Clumsy and chaotic recipes from a not-so-graceful baker.

Tuesday, March 8, 2011

Chicken-Penne Pasta Bake


I made this dish for a cabin retreat with some friends--and it was a hit! The prep is time consuming but very worth it, especially because you can freeze one or both pans for later. I topped the dish with shredded Parmesan cheese while baking for an extra crisp, cheesy topping. One batch (two pans) served 11 people with no leftovers.

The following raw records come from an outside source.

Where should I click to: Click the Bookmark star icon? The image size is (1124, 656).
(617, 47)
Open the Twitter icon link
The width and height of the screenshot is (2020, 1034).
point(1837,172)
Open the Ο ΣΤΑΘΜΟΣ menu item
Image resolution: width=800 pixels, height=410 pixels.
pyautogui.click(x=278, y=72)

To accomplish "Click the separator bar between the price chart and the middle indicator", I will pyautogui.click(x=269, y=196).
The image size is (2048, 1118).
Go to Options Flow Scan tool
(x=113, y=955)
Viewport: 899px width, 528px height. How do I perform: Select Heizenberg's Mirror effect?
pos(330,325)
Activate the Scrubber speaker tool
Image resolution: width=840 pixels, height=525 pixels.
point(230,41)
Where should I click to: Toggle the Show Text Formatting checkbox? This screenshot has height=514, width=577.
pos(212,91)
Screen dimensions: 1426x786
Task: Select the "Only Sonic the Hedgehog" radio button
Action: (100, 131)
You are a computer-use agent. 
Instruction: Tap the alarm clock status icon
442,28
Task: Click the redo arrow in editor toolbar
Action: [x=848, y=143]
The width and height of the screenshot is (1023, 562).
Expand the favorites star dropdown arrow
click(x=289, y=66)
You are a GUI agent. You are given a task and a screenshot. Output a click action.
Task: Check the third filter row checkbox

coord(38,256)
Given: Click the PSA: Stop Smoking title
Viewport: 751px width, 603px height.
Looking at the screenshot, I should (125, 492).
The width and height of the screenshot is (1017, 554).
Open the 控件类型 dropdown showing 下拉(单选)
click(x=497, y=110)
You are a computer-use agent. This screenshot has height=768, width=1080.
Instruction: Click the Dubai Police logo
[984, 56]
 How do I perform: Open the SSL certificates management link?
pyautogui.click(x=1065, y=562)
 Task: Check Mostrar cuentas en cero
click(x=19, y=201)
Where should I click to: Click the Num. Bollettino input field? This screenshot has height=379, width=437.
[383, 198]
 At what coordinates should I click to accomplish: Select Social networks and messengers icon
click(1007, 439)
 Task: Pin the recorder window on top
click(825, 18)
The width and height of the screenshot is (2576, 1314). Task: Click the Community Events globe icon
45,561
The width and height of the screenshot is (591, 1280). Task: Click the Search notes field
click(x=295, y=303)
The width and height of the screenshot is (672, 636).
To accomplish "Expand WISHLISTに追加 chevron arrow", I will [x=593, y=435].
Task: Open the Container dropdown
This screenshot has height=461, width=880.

    6 tablespoons butter, plus more for baking dishes
    coarse salt and ground pepper
    1 pound penne rigate
    1 teaspoon olive oil
    2 boneless, skinless chicken breast halves (8 ounces each), halved horizontally
    1/2 cup plus 2 tablespoons all-purpose flour (spooned and leveled)
    4 garlic cloves, minced
    6 cups whole milk
    1 yellow onion, chopped lengthwise
    1/2 cup oil-packed sun-dried tomatoes, drained and thinly sliced
    1 1/2 cups shredded provolone (6 ounces)
    1 cup finely grated Parmesan (4 ounces)

Directions

   1. Preheat oven to 400. Butter two shallow 2-quart baking dishes-for super easy cleanup use store bought disposable ones. In a large pot of boiling salted water, cook pasta 3 minutes short of al dente; drain pasta, and return to pot.
   2. In a large nonstick skillet, heat oil over medium-high. Season chicken with salt and pepper; cook onions and chicken until opaque throughout, 3 to 5 minutes per side. Halve each piece lengthwise, then thinly slice crosswise.
   3. In a 5-quart Dutch oven or heavy pot, melt butter over medium. Add flour and garlic; cook, whisking, 1 minute. While whisking, gradually add milk; bring to a simmer, whisking frequently. Add tomatoes; cook 1 minute. Off heat, gradually stir in provolone and 1/2 cup Parmesan.
   4. Add chicken and pasta to pot; season with salt and pepper. Divide pasta mixture between baking dishes; sprinkle each with cup Parmesan.
   5. Bake, uncovered, until top is golden and bubbling, about 25 minutes. Let stand 5 minutes before serving.

For freezing:
   6. Prepare through step 4; let cool. Cover tightly with foil, and freeze, up to 3 months.
   7. Preheat oven to 400, and bake (still covered in foil) on a rimmed baking sheet until center is hot, about 1 1/2 hours. Remove foil; bake until golden, about 15 minutes more.